= Il tuo obiettivo =
Aggiorna tutte le righe seguenti sostituendo "Payroll" con "Billing" e lasciando invariato tutto il resto.

___ Righe fornite ___

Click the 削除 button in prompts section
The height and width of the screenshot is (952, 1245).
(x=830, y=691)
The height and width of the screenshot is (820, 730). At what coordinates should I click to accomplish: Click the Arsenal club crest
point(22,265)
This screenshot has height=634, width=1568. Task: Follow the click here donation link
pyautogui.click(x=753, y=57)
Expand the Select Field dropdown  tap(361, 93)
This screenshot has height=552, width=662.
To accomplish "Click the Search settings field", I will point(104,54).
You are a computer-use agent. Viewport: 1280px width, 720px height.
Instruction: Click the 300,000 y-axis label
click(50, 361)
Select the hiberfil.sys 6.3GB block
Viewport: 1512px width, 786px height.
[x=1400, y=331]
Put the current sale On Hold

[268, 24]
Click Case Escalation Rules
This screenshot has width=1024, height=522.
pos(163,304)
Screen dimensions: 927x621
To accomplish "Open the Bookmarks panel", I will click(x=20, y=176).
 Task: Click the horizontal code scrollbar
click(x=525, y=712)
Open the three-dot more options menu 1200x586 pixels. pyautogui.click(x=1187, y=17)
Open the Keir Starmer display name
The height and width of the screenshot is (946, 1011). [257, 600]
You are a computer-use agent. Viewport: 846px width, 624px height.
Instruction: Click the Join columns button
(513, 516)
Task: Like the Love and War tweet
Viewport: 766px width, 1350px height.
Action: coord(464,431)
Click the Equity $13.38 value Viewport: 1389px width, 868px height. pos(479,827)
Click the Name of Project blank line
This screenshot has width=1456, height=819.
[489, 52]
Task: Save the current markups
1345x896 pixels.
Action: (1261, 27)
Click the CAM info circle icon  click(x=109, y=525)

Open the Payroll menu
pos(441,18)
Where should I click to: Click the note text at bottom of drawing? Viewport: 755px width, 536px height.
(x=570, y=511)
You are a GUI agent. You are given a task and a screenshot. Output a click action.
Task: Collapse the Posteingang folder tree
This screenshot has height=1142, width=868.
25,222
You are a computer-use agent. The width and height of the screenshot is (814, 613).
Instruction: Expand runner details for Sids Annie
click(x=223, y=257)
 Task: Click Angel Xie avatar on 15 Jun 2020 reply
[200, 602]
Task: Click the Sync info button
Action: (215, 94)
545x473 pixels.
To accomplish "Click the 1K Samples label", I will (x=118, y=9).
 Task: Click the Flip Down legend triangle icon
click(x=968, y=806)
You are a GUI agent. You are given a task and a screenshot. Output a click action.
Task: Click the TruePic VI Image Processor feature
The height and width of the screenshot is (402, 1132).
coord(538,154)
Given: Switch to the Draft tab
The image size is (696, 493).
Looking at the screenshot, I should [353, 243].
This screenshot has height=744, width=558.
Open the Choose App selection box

___

= Risultato del compito =
Click the 削除 button in prompts section
The height and width of the screenshot is (952, 1245).
(x=830, y=691)
The height and width of the screenshot is (820, 730). At what coordinates should I click to accomplish: Click the Arsenal club crest
point(22,265)
This screenshot has height=634, width=1568. Task: Follow the click here donation link
pyautogui.click(x=753, y=57)
Expand the Select Field dropdown  tap(361, 93)
This screenshot has height=552, width=662.
To accomplish "Click the Search settings field", I will point(104,54).
You are a computer-use agent. Viewport: 1280px width, 720px height.
Instruction: Click the 300,000 y-axis label
click(50, 361)
Select the hiberfil.sys 6.3GB block
Viewport: 1512px width, 786px height.
[x=1400, y=331]
Put the current sale On Hold

[268, 24]
Click Case Escalation Rules
This screenshot has width=1024, height=522.
pos(163,304)
Screen dimensions: 927x621
To accomplish "Open the Bookmarks panel", I will click(x=20, y=176).
 Task: Click the horizontal code scrollbar
click(x=525, y=712)
Open the three-dot more options menu 1200x586 pixels. pyautogui.click(x=1187, y=17)
Open the Keir Starmer display name
The height and width of the screenshot is (946, 1011). [257, 600]
You are a computer-use agent. Viewport: 846px width, 624px height.
Instruction: Click the Join columns button
(513, 516)
Task: Like the Love and War tweet
Viewport: 766px width, 1350px height.
Action: coord(464,431)
Click the Equity $13.38 value Viewport: 1389px width, 868px height. pos(479,827)
Click the Name of Project blank line
This screenshot has width=1456, height=819.
[489, 52]
Task: Save the current markups
1345x896 pixels.
Action: (1261, 27)
Click the CAM info circle icon  click(x=109, y=525)

Open the Billing menu
pos(441,18)
Where should I click to: Click the note text at bottom of drawing? Viewport: 755px width, 536px height.
(x=570, y=511)
You are a GUI agent. You are given a task and a screenshot. Output a click action.
Task: Collapse the Posteingang folder tree
This screenshot has height=1142, width=868.
25,222
You are a computer-use agent. The width and height of the screenshot is (814, 613).
Instruction: Expand runner details for Sids Annie
click(x=223, y=257)
 Task: Click Angel Xie avatar on 15 Jun 2020 reply
[200, 602]
Task: Click the Sync info button
Action: (215, 94)
545x473 pixels.
To accomplish "Click the 1K Samples label", I will (x=118, y=9).
 Task: Click the Flip Down legend triangle icon
click(x=968, y=806)
You are a GUI agent. You are given a task and a screenshot. Output a click action.
Task: Click the TruePic VI Image Processor feature
The height and width of the screenshot is (402, 1132).
coord(538,154)
Given: Switch to the Draft tab
The image size is (696, 493).
Looking at the screenshot, I should [353, 243].
This screenshot has height=744, width=558.
Open the Choose App selection box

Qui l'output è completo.